I’ve never shared this part of my story publicly.
Not because I can’t talk about it — but because there is still love there. And I’ve always been careful not to let pain speak louder than gratitude.
But today feels like the right day.
Today is my dad’s birthday.
We haven’t spoken in years. And yet, every year when this day comes around, I feel it.
Not anger.
Not bitterness.
Grief.
The quiet kind.
The kind that exists alongside gratitude.
I’m sharing this because so much of what I believe about memories — about photographs — about showing up — was shaped here.
And maybe someone reading this needs permission to let love and pain coexist too.
My dad raised me on his own from the time I was two years old until I was about fifteen. It was just the two of us for a long time.
He packed lunches.
He showed up to school things.
He figured it out.
He was steady. He was present. He was mine.

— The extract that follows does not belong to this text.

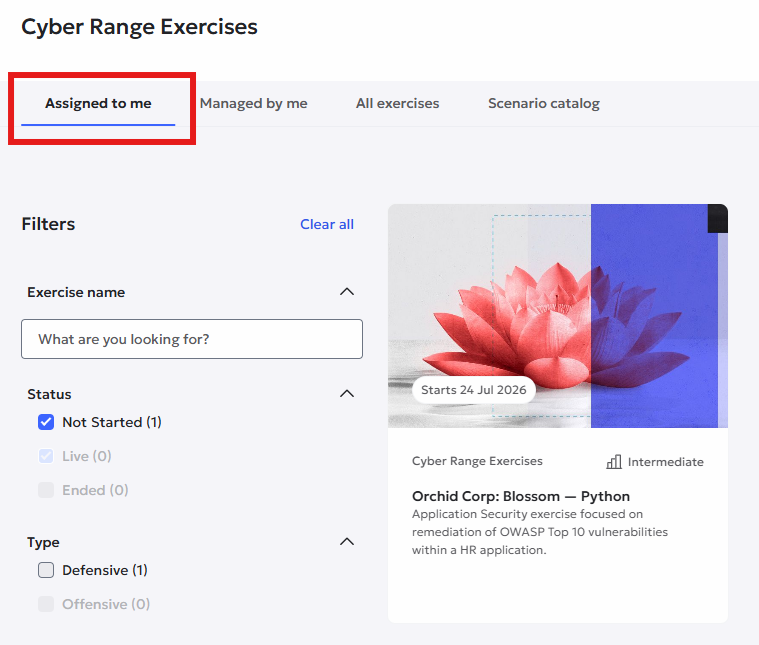Switch to the Managed by me tab
Viewport: 759px width, 645px height.
[254, 104]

And then, suddenly, he wasn’t.
His exit from my life became permanent. No dramatic explosion. Just distance that never closed. And it broke my heart in a way that reshaped me.
There’s a version of my father that exists only in my childhood now. The incredible dad who raised me. The one who made me feel safe. The one who cheered me on.

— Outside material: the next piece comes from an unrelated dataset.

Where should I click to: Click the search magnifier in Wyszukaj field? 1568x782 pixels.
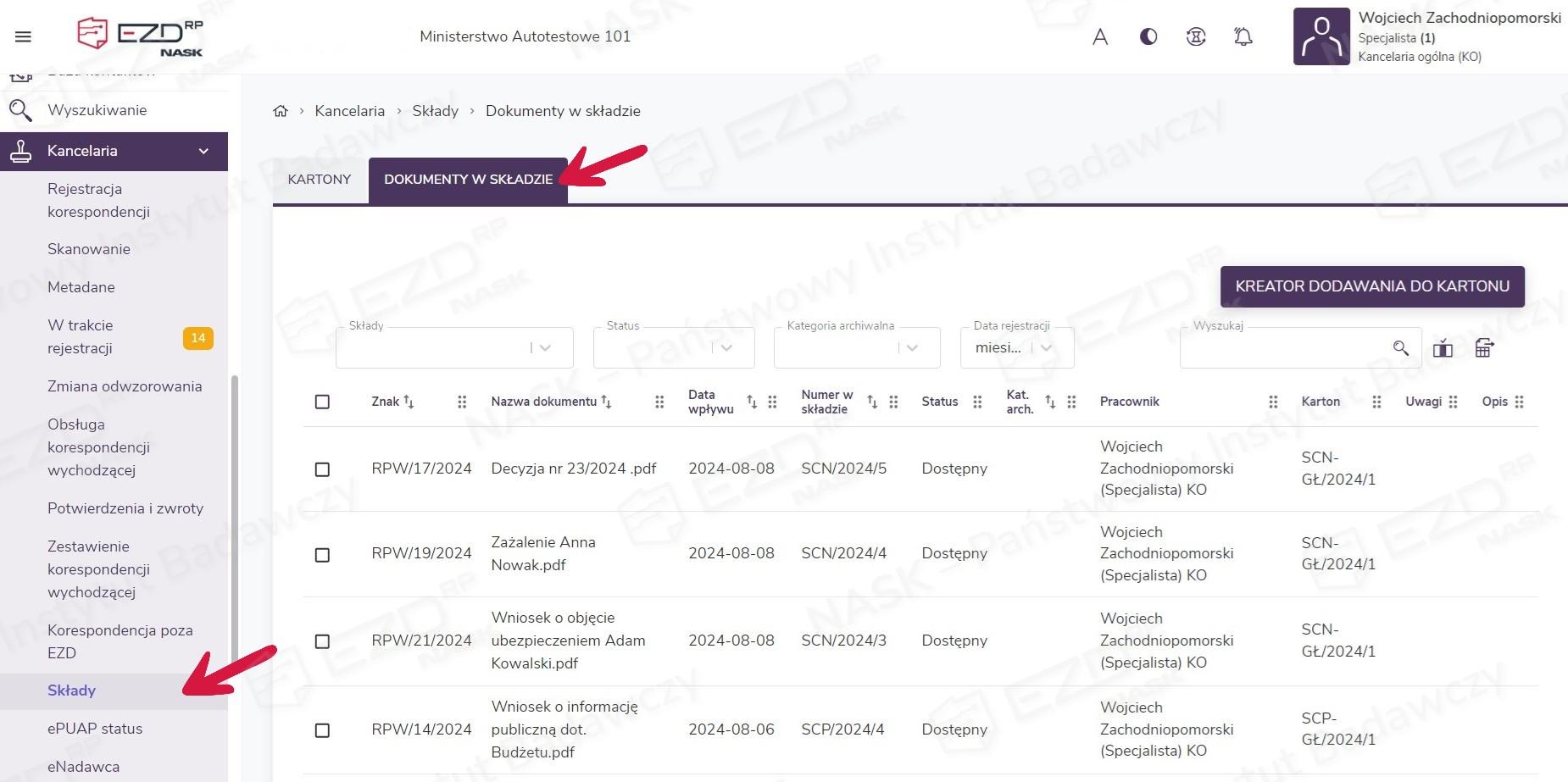pos(1401,348)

That version doesn’t exist for me anymore.
But he did.
And that matters.
When I was little, there was a florist about half a mile from our house. A straight shot down the road.
I would walk there by myself, feeling very grown up, and buy him a single white carnation — supposedly his favorite. More likely, it was just the most affordable option and he didn’t want me spending too much.
I would carry that flower home like it was the most important thing in the world.
I remember the excitement.
The pride.
The feeling of giving something to the person who gave me everything.
It’s funny how after all these years, that’s the memory that stays so vivid. Not the big holidays. Not the dramatic moments. Just a little girl with a white carnation walking home to her dad.
Estrangement is complicated.
You grieve someone who is still alive.
You miss a person who technically still exists.
You carry beautiful memories that no longer match your current reality.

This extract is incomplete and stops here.